What you are asked to do
Print out the complete set of records below, exactly as they read.

Stored items:
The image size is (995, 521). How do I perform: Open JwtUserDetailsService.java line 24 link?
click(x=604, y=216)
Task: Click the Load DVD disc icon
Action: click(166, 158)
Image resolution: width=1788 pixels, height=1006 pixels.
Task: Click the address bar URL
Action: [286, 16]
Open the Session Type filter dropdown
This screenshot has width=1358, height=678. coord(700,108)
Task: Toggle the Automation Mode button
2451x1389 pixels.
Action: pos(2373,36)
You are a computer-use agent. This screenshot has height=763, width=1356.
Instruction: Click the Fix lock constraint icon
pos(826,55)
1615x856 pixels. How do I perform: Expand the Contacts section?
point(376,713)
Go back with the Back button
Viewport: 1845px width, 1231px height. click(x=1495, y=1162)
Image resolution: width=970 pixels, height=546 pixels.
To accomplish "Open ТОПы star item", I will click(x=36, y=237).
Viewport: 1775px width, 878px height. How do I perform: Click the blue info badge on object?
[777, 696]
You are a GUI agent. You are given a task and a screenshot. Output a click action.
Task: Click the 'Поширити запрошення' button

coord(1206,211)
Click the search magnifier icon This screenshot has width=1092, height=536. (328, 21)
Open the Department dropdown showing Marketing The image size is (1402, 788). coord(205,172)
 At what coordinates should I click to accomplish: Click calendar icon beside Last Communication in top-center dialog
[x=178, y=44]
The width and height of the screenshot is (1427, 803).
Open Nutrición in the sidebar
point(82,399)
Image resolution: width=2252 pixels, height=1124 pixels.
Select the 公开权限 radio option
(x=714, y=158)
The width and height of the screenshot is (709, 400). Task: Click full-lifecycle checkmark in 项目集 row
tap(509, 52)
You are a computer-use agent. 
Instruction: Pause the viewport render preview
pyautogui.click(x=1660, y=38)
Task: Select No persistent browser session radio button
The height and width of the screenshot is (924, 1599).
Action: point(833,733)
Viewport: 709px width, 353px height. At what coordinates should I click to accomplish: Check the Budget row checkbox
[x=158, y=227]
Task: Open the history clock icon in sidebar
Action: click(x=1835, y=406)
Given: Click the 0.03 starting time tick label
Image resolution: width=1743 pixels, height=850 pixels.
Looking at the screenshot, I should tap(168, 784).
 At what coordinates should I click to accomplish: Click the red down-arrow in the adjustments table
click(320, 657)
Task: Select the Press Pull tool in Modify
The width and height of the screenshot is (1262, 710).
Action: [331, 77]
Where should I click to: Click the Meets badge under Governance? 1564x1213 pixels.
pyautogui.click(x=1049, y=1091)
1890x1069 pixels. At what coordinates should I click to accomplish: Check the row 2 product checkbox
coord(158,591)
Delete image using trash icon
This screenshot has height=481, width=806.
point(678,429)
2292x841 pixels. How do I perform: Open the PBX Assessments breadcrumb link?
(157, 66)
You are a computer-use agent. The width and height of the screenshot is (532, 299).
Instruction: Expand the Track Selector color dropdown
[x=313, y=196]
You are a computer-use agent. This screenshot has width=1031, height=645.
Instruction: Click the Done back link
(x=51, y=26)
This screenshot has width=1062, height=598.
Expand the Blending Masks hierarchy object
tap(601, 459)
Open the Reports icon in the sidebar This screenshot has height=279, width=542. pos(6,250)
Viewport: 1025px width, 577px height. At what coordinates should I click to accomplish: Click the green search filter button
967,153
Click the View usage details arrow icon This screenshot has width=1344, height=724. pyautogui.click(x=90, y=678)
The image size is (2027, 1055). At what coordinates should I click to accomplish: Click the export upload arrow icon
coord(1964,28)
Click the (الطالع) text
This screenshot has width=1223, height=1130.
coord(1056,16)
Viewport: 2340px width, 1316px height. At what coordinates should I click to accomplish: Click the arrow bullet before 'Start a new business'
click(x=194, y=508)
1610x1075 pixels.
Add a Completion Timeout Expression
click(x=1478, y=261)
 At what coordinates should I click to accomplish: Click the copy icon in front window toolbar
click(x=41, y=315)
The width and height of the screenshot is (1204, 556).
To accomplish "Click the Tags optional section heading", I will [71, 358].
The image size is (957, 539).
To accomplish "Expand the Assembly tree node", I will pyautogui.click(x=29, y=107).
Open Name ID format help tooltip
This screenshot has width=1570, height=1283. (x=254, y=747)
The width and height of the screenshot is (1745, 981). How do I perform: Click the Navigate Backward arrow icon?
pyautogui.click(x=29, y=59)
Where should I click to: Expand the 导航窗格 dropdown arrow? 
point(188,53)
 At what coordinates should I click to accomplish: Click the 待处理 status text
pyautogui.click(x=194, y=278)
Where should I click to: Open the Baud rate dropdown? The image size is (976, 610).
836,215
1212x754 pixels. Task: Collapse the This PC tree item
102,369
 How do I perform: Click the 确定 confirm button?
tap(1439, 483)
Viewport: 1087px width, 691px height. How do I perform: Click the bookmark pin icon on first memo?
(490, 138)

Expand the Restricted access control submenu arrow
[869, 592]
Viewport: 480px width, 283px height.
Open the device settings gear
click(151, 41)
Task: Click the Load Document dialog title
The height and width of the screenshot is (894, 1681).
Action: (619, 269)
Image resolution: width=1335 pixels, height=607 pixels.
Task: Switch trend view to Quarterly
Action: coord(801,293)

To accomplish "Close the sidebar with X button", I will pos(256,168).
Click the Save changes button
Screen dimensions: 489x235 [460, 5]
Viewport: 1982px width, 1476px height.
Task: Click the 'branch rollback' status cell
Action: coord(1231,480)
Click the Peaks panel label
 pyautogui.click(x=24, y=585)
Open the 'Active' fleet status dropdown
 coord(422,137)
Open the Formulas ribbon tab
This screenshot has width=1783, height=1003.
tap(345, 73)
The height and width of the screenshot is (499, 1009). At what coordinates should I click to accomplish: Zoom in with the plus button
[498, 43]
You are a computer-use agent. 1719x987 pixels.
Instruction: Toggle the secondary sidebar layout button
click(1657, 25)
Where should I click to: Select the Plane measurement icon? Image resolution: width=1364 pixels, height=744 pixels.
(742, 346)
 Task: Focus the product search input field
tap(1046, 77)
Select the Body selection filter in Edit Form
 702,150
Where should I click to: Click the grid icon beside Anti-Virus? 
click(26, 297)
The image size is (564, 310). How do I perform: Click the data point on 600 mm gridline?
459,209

Exercise solution
The image size is (995, 521). How do I perform: Open JwtUserDetailsService.java line 24 link?
click(x=604, y=216)
Task: Click the Load DVD disc icon
Action: click(166, 158)
Image resolution: width=1788 pixels, height=1006 pixels.
Task: Click the address bar URL
Action: [286, 16]
Open the Session Type filter dropdown
This screenshot has width=1358, height=678. coord(700,108)
Task: Toggle the Automation Mode button
2451x1389 pixels.
Action: pos(2373,36)
You are a computer-use agent. This screenshot has height=763, width=1356.
Instruction: Click the Fix lock constraint icon
pos(826,55)
1615x856 pixels. How do I perform: Expand the Contacts section?
point(376,713)
Go back with the Back button
Viewport: 1845px width, 1231px height. click(x=1495, y=1162)
Image resolution: width=970 pixels, height=546 pixels.
To accomplish "Open ТОПы star item", I will click(x=36, y=237).
Viewport: 1775px width, 878px height. How do I perform: Click the blue info badge on object?
[777, 696]
You are a GUI agent. You are given a task and a screenshot. Output a click action.
Task: Click the 'Поширити запрошення' button

coord(1206,211)
Click the search magnifier icon This screenshot has width=1092, height=536. (328, 21)
Open the Department dropdown showing Marketing The image size is (1402, 788). coord(205,172)
 At what coordinates should I click to accomplish: Click calendar icon beside Last Communication in top-center dialog
[x=178, y=44]
The width and height of the screenshot is (1427, 803).
Open Nutrición in the sidebar
point(82,399)
Image resolution: width=2252 pixels, height=1124 pixels.
Select the 公开权限 radio option
(x=714, y=158)
The width and height of the screenshot is (709, 400). Task: Click full-lifecycle checkmark in 项目集 row
tap(509, 52)
You are a computer-use agent. 
Instruction: Pause the viewport render preview
pyautogui.click(x=1660, y=38)
Task: Select No persistent browser session radio button
The height and width of the screenshot is (924, 1599).
Action: point(833,733)
Viewport: 709px width, 353px height. At what coordinates should I click to accomplish: Check the Budget row checkbox
[x=158, y=227]
Task: Open the history clock icon in sidebar
Action: click(x=1835, y=406)
Given: Click the 0.03 starting time tick label
Image resolution: width=1743 pixels, height=850 pixels.
Looking at the screenshot, I should tap(168, 784).
 At what coordinates should I click to accomplish: Click the red down-arrow in the adjustments table
click(320, 657)
Task: Select the Press Pull tool in Modify
The width and height of the screenshot is (1262, 710).
Action: [331, 77]
Where should I click to: Click the Meets badge under Governance? 1564x1213 pixels.
pyautogui.click(x=1049, y=1091)
1890x1069 pixels. At what coordinates should I click to accomplish: Check the row 2 product checkbox
coord(158,591)
Delete image using trash icon
This screenshot has height=481, width=806.
point(678,429)
2292x841 pixels. How do I perform: Open the PBX Assessments breadcrumb link?
(157, 66)
You are a computer-use agent. The width and height of the screenshot is (532, 299).
Instruction: Expand the Track Selector color dropdown
[x=313, y=196]
You are a computer-use agent. This screenshot has width=1031, height=645.
Instruction: Click the Done back link
(x=51, y=26)
This screenshot has width=1062, height=598.
Expand the Blending Masks hierarchy object
tap(601, 459)
Open the Reports icon in the sidebar This screenshot has height=279, width=542. pos(6,250)
Viewport: 1025px width, 577px height. At what coordinates should I click to accomplish: Click the green search filter button
967,153
Click the View usage details arrow icon This screenshot has width=1344, height=724. pyautogui.click(x=90, y=678)
The image size is (2027, 1055). At what coordinates should I click to accomplish: Click the export upload arrow icon
coord(1964,28)
Click the (الطالع) text
This screenshot has width=1223, height=1130.
coord(1056,16)
Viewport: 2340px width, 1316px height. At what coordinates should I click to accomplish: Click the arrow bullet before 'Start a new business'
click(x=194, y=508)
1610x1075 pixels.
Add a Completion Timeout Expression
click(x=1478, y=261)
 At what coordinates should I click to accomplish: Click the copy icon in front window toolbar
click(x=41, y=315)
The width and height of the screenshot is (1204, 556).
To accomplish "Click the Tags optional section heading", I will [71, 358].
The image size is (957, 539).
To accomplish "Expand the Assembly tree node", I will pyautogui.click(x=29, y=107).
Open Name ID format help tooltip
This screenshot has width=1570, height=1283. (x=254, y=747)
The width and height of the screenshot is (1745, 981). How do I perform: Click the Navigate Backward arrow icon?
pyautogui.click(x=29, y=59)
Where should I click to: Expand the 导航窗格 dropdown arrow? 
point(188,53)
 At what coordinates should I click to accomplish: Click the 待处理 status text
pyautogui.click(x=194, y=278)
Where should I click to: Open the Baud rate dropdown? The image size is (976, 610).
836,215
1212x754 pixels. Task: Collapse the This PC tree item
102,369
 How do I perform: Click the 确定 confirm button?
tap(1439, 483)
Viewport: 1087px width, 691px height. How do I perform: Click the bookmark pin icon on first memo?
(490, 138)

Expand the Restricted access control submenu arrow
[869, 592]
Viewport: 480px width, 283px height.
Open the device settings gear
click(151, 41)
Task: Click the Load Document dialog title
The height and width of the screenshot is (894, 1681).
Action: (619, 269)
Image resolution: width=1335 pixels, height=607 pixels.
Task: Switch trend view to Quarterly
Action: coord(801,293)

To accomplish "Close the sidebar with X button", I will pos(256,168).
Click the Save changes button
Screen dimensions: 489x235 [460, 5]
Viewport: 1982px width, 1476px height.
Task: Click the 'branch rollback' status cell
Action: coord(1231,480)
Click the Peaks panel label
 pyautogui.click(x=24, y=585)
Open the 'Active' fleet status dropdown
 coord(422,137)
Open the Formulas ribbon tab
This screenshot has width=1783, height=1003.
tap(345, 73)
The height and width of the screenshot is (499, 1009). At what coordinates should I click to accomplish: Zoom in with the plus button
[498, 43]
You are a computer-use agent. 1719x987 pixels.
Instruction: Toggle the secondary sidebar layout button
click(1657, 25)
Where should I click to: Select the Plane measurement icon? Image resolution: width=1364 pixels, height=744 pixels.
(742, 346)
 Task: Focus the product search input field
tap(1046, 77)
Select the Body selection filter in Edit Form
 702,150
Where should I click to: Click the grid icon beside Anti-Virus? 
click(26, 297)
The image size is (564, 310). How do I perform: Click the data point on 600 mm gridline?
459,209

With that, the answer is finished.